The study also suggested that levels of CCN3, a fibrosis-suppressing protein on which BLR-200 is based, vary among patients. This could help guide translation of the lab findings into human patients in future trials, the researchers noted.
Riser was the senior author of the study, presented in a poster titled “CCN3-derived peptide BLR-200 attenuates skin fibrosis by preventing activation of engrailed-1/COL8A1-expressing universal fibroblasts.” In addition to his position at BLR Bio, Riser is a professor of physiology and biophysics at RFU.
Scleroderma is an autoimmune disease in which cells called fibroblasts produce excessive amounts of collagen, a protein involved in scarring. High collagen levels can cause patches of thick and hardened skin, damage to internal organs, and other scleroderma symptoms.
Experiments involved both mice and humans
Scientists believe that reducing fibroblast activity could help treat scleroderma, but it isn’t clear how to achieve this goal. One possible approach is to boost the effects of CCN3, an antifibrotic protein that decreases scarring. CCN3 counteracts the profibrotic, or scar-promoting, activity of another protein in the same family, called CCN2.
“We have identified BLR-200 as a CCN3-derived peptide that retains CCN3’s antifibrotic properties,” the research team wrote in the study abstract. “However, if CCN3’s and BLR-200’s antifibrotic properties translate to scleroderma patients is unknown.”
The researchers designed two experiments to probe this open question. One assessed how BLR-200 works at the cellular level, while the other measured levels of CCN2 and CCN3 in people with scleroderma.
The first part of the study used a mouse model of scleroderma. The team gave the mice BLR-200 and isolated fibroblasts, then analyzed protein activity in these affected cells.
BLR-200 effectively prevented activation of fibroblasts with high activity from two profibrotic proteins, called engrailed-1 and COL8A1. Correspondingly, the treated mice didn’t develop skin thickening and scarring, while the untreated mice did, the scientists reported.
“It is exciting to learn that BLR-200’s downstream effect is prevention of activation of engrailed-1/COL8A1-expressing fibroblasts, a highly specific group of scar-forming cells,” Riser said. “Recent studies have shown that an equivalent skin fibroblast population is present in human scleroderma and is responsible for the overproduction of collagen that characterizes the disease.”
The second part of the study involved measuring blood CCN2 and CCN3 levels in healthy volunteers and people with scleroderma.
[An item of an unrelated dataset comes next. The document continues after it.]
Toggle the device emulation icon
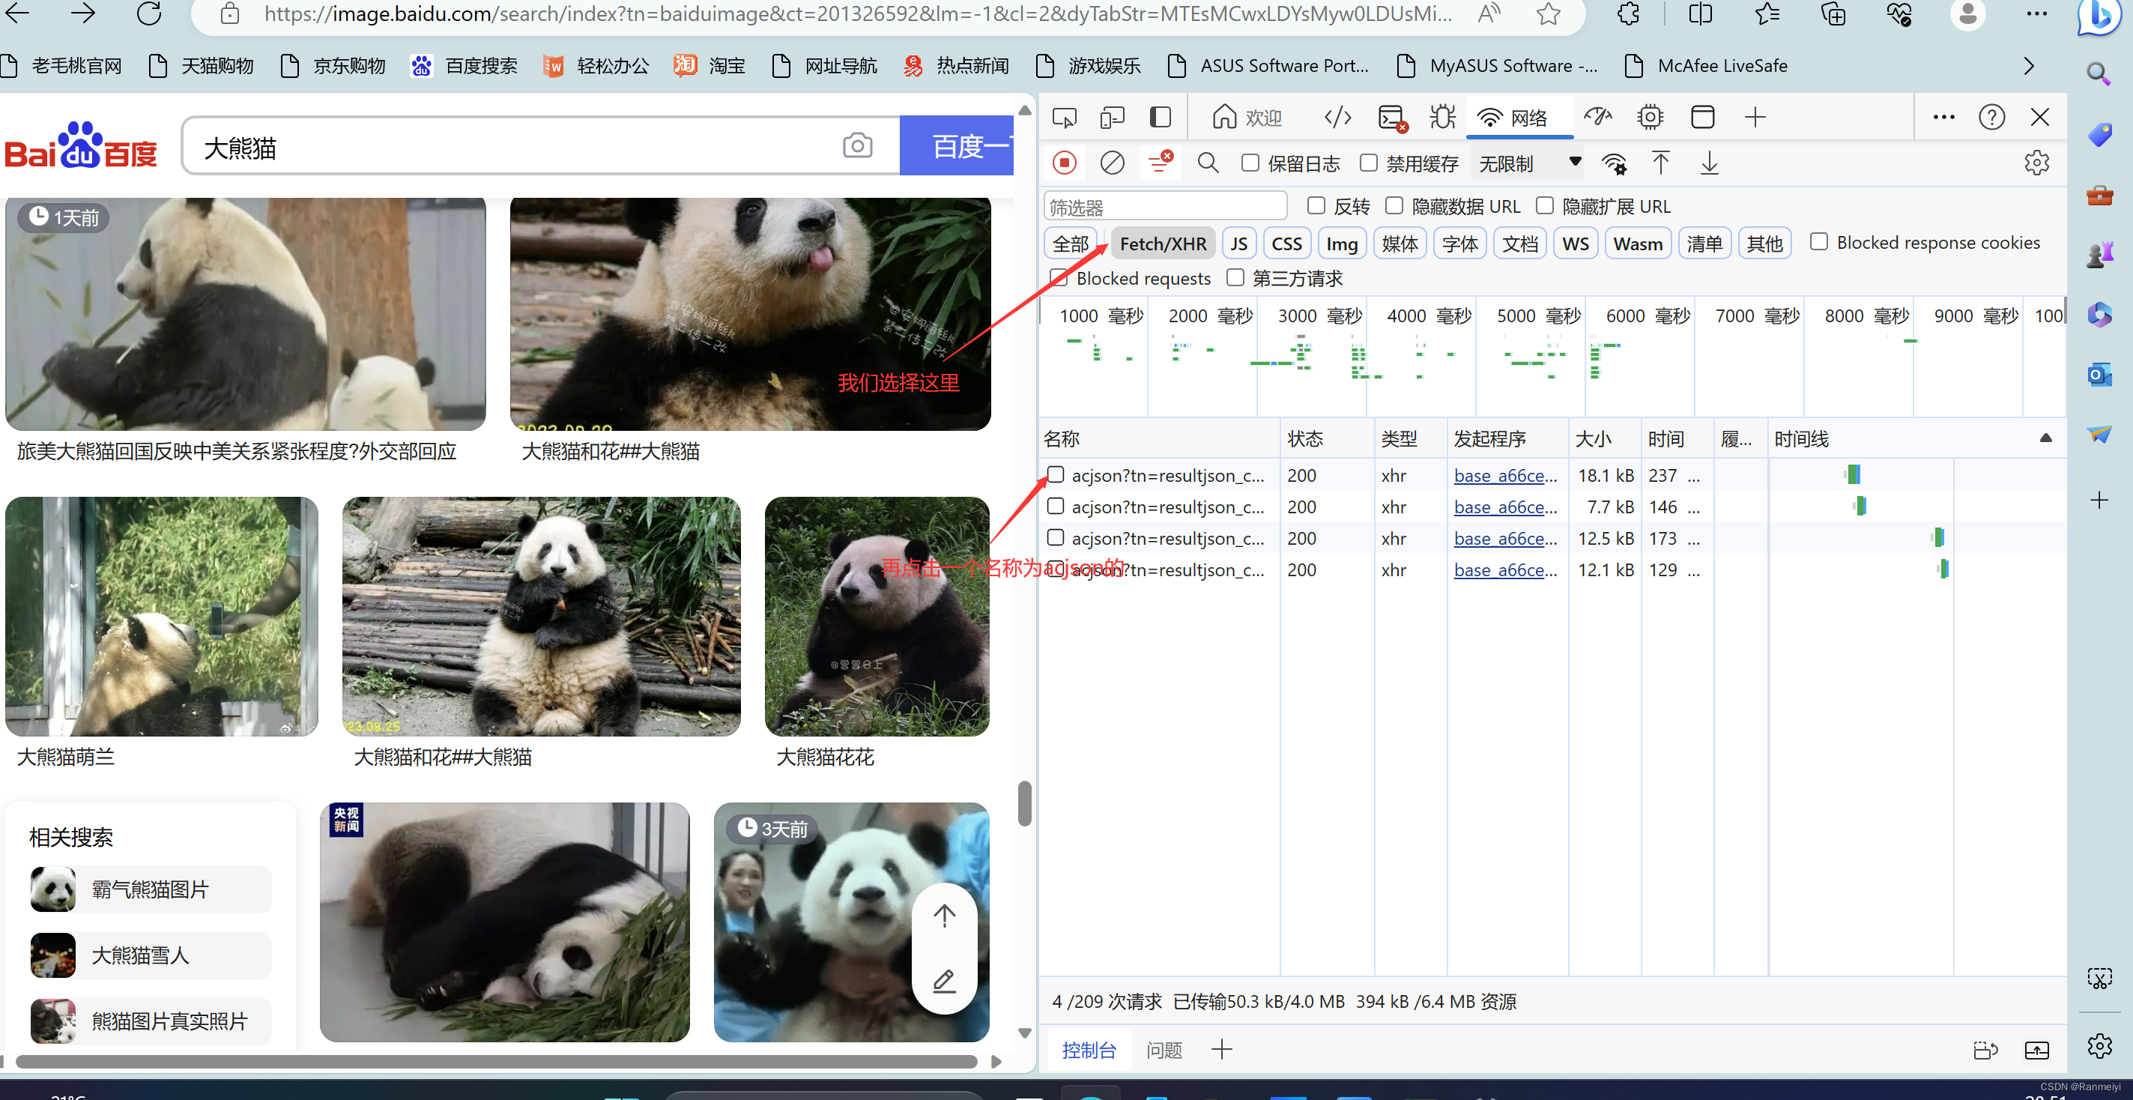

Some of the scleroderma patients were in early stages of the disease, having received a diagnosis within the past two years. The remainder were in later stages, specifically at more than five years post-diagnosis.
The results surprised the researchers
The researchers hypothesized that CCN3 levels would be lower in patients than in controls. However, this was not the case. In early disease stages, average CCN2 and CCN3 levels were both significantly higher than in healthy controls.
“Given what is known about the relative activities of CCN2 and CCN3 in vivo, it is likely that [blood] levels of CCN3 rise in scleroderma patients in the body’s attempt to suppress CCN2-dependent fibrosis,” the researchers wrote.
We are hopeful that … BLR Bio’s innovative approach will lead to meaningful advances that improve both quality and length of life for [scleroderma] patients.
Later in the disease, CCN3 but not CCN2 levels were significantly elevated. There was also substantial variability in participants’ protein levels throughout the disease course.
“Why this dysregulation appears to be patient-specific is unclear and requires further investigation,” the team noted.
The scientists suggested that the antifibrotic mechanisms of BLR-200 may be more effective in individuals with lower CCN3 levels. Future studies could address this hypothesis.
“We are hopeful that Dr. Riser’s expertise and BLR Bio’s innovative approach will lead to meaningful advances that improve both quality and length of life for [scleroderma] patients,” said Janice Urban, PhD, RFU’s interim executive vice president for research.